Mbay, RakyatNTT.ID – Kasus rabies kembali menjadi perhatian serius di Kabupaten Nagekeo. Penyakit mematikan yang ditularkan melalui gigitan hewan penular rabies (HPR) itu dinilai masih menjadi ancaman bagi keselamatan masyarakat apabila penanganan pascagigitan dan upaya pencegahan belum berjalan secara optimal.

Perhatian tersebut disampaikan Sekretaris Komisi II DPRD Kabupaten Nagekeo dari Fraksi Partai Perindo, Kosmas Lawa Bagho, menyusul meninggalnya seorang siswi SMPK Kotagoa, Kecamatan Boawae, Yohana Clarisa Mowa, yang berdasarkan informasi mengalami gigitan hewan penular rabies pada Februari 2026 dan kemudian dinyatakan positif rabies.

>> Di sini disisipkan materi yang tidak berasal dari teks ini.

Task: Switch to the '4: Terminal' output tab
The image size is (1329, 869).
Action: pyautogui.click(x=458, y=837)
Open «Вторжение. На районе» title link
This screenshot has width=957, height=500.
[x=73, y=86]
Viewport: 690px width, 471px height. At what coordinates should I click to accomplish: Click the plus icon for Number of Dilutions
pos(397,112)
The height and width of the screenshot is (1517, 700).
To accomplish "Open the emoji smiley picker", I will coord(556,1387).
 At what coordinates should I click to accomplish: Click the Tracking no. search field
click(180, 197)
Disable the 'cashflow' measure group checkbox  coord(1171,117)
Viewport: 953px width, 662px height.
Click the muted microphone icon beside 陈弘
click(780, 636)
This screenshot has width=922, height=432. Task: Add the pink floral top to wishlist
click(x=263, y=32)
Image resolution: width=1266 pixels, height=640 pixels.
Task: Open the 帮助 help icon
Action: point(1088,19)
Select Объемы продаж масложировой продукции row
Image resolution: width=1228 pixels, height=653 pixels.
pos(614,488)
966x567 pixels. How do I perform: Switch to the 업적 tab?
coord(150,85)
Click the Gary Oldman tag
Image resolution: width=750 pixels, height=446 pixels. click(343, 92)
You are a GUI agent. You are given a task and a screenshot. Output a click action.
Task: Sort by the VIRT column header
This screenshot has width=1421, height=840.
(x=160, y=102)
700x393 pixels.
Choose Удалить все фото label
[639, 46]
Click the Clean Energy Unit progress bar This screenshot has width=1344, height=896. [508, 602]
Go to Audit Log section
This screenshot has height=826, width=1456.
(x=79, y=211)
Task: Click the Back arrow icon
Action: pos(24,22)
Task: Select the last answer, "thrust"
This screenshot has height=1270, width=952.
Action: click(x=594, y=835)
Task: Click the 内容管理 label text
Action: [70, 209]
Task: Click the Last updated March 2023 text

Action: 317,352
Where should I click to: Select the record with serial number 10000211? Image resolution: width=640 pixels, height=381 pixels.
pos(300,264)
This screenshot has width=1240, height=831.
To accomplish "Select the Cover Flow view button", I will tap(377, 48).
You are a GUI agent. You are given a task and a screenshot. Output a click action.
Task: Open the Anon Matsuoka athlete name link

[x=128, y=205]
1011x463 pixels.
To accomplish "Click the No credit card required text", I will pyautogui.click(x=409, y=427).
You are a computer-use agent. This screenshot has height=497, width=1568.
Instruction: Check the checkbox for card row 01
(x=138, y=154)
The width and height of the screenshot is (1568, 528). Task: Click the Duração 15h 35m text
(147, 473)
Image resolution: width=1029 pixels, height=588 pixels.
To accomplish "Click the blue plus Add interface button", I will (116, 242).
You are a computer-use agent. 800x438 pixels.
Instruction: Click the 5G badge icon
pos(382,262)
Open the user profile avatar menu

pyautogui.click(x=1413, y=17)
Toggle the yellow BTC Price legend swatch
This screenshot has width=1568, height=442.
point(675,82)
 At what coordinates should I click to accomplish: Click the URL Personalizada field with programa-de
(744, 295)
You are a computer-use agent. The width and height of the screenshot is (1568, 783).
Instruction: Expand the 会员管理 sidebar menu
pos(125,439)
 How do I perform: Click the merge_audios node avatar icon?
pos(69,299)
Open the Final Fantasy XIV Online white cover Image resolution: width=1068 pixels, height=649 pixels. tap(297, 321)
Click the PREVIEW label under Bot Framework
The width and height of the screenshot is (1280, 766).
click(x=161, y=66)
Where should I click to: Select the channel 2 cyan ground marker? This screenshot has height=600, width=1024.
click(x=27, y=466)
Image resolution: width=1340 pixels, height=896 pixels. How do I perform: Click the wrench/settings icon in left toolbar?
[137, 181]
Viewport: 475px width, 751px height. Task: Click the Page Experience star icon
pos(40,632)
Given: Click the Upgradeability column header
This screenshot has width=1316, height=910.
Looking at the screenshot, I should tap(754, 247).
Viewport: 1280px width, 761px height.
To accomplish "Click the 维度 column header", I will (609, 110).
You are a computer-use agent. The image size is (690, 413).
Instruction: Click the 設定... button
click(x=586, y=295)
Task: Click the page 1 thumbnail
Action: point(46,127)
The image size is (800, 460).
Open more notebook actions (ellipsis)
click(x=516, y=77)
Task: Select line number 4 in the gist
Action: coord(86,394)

Kematian Pelajar jadi Alarm Serius

Kosmas Lawa Bagho menyampaikan duka cita mendalam atas meninggalnya pelajar tersebut. Menurutnya, peristiwa tersebut harus menjadi alarm serius bagi pemerintah daerah agar kejadian serupa tidak kembali terulang.

Iklan

“Kasus meninggalnya seorang pelajar akibat rabies harus menjadi alarm serius bagi pemerintah daerah. Upaya pencegahan dan penanganan perlu diperkuat, terutama memastikan masyarakat mendapat akses cepat terhadap vaksin anti rabies dan layanan kesehatan setelah terjadi gigitan hewan penular rabies,” kata Kosmas dalam keterangan tertulisnya, Kamis (11/6/2026).